As palavras são adornos presos a uma redoma chamada consciência. Eu e você estamos presos, sem chance de escapismo. Meu pai e os cachorros de rua estão livres, extrapolaram os limites da consciência e por isso eles nunca dizem o que querem dizer. Meu pai nunca foi me buscar na escola e agora que sou menina que lê um pouco de poesia e outras coisas falsas entendo que aquilo foi necessário. Do contrário, a escola toda descobriria o bicho que meu pai é. Não há aula ou psicologia para sentir o que tem que se sentir. Meu Deus! Que ofensa a linguagem é. Dizer para quê?, bicho nunca diz. Por que insistimos na palavra?

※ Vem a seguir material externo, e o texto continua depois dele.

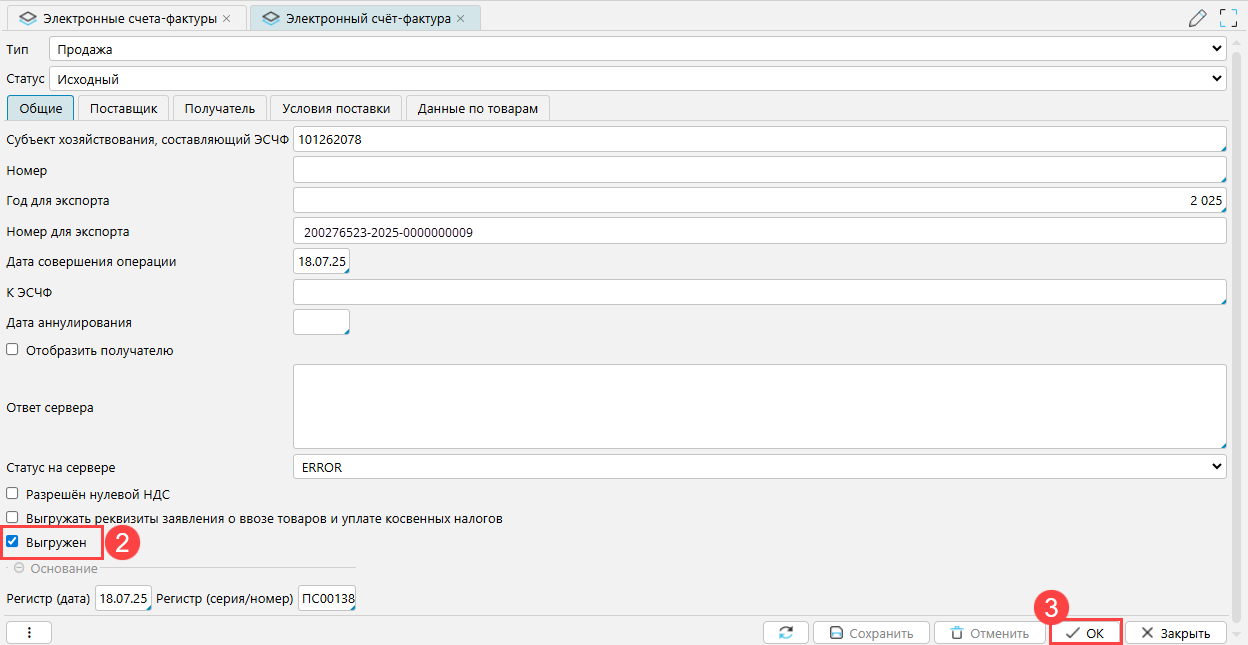Click the refresh icon button
Screen dimensions: 1248x645
click(x=785, y=633)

Ela, de uma singeleza perversa, aparece-nos enquanto pretensa promessa no café da manhã de pães enrugados com pássaros de emaranhados sons. Nele, a ausência. Sentou-se à mesa pai, mãe e filhos, todos deram a benção. “Bença, pai”, disse Bia e os seus irmãos ao que receberam de resposta “Deus te abençoe”. Alí velada a palavra que nada revela dos bichos pré-linguagem. Por isso, após as poucas palavras proferidas pelo pai, Bia pensava por que Deus existia e, para os bichos pré-linguagem, ele sempre existe. Ente infinito e eterno, Deus é pré-linguagem e assim fez os cachorros de rua e Roberto, mas não fez Bia. Ela veio do útero de sua mãe, Aline, que a teve de parto normal num dia de São Longuinho.